Exercise objective
Reproduce the text below on diagnostics flags word for word, from start to finish.

Diagnostics flags let you enable targeted debug logs without turning on verbose logging everywhere. Flags are opt-in and have no effect unless a subsystem checks them.

  • Flags are strings (case-insensitive).
  • You can enable flags in config or via an env override.
  • Wildcards are supported:
    • telegram.* matches telegram.http
    • * enables all flags
{
"diagnostics": {
"flags": ["telegram.http"]
}
}

Multiple flags:

{
"diagnostics": {
"flags": ["telegram.http", "gateway.*"]
}
}

Restart the gateway after changing flags.

Terminal window
CODERCLAW_DIAGNOSTICS=telegram.http,telegram.payload

Disable all flags:

Terminal window
CODERCLAW_DIAGNOSTICS=0

Flags emit logs into the standard diagnostics log file. By default:

/tmp/coderclaw/coderclaw-YYYY-MM-DD.log

If you set logging.file, use that path instead. Logs are JSONL (one JSON object per line). Redaction still applies based on logging.redactSensitive.

Dataset records
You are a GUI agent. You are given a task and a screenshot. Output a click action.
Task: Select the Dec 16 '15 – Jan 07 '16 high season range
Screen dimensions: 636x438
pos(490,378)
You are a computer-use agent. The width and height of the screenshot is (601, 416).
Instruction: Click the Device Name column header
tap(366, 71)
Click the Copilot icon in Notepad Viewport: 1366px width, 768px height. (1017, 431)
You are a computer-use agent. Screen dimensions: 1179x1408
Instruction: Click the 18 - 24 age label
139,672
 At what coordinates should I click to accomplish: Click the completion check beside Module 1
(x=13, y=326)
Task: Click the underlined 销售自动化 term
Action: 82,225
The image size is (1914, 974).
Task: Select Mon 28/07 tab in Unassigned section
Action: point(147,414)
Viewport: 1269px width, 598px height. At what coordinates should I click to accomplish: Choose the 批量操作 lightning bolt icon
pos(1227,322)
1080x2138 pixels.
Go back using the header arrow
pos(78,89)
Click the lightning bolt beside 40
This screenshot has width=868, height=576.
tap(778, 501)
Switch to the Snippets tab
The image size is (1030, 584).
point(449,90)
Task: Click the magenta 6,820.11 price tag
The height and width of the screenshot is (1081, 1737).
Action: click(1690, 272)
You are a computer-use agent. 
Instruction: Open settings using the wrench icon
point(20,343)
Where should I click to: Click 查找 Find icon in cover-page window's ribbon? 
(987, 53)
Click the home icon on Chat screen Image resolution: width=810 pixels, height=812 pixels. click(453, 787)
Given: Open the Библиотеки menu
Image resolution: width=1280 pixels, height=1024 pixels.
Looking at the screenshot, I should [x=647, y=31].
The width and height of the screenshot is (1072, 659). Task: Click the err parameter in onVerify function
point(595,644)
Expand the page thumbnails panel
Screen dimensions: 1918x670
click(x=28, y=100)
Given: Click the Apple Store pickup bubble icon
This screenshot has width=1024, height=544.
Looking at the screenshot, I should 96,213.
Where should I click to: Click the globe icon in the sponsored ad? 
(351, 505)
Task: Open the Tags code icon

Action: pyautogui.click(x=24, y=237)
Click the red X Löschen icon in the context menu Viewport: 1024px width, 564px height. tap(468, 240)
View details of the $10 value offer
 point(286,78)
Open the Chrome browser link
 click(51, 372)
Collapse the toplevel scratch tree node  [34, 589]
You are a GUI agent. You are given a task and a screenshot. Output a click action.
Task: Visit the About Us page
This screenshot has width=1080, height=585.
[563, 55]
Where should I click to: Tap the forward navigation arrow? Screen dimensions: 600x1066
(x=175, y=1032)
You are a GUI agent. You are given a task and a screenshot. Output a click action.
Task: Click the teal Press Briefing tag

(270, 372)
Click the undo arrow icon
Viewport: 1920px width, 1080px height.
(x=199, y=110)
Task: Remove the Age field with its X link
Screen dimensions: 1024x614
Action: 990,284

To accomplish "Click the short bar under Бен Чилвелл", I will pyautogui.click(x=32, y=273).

Answer box
Diagnostics flags let you enable targeted debug logs without turning on verbose logging everywhere. Flags are opt-in and have no effect unless a subsystem checks them.

  • Flags are strings (case-insensitive).
  • You can enable flags in config or via an env override.
  • Wildcards are supported:
    • telegram.* matches telegram.http
    • * enables all flags
{
"diagnostics": {
"flags": ["telegram.http"]
}
}

Multiple flags:

{
"diagnostics": {
"flags": ["telegram.http", "gateway.*"]
}
}

Restart the gateway after changing flags.

Terminal window
CODERCLAW_DIAGNOSTICS=telegram.http,telegram.payload

Disable all flags:

Terminal window
CODERCLAW_DIAGNOSTICS=0

Flags emit logs into the standard diagnostics log file. By default:

/tmp/coderclaw/coderclaw-YYYY-MM-DD.log

If you set logging.file, use that path instead. Logs are JSONL (one JSON object per line). Redaction still applies based on logging.redactSensitive.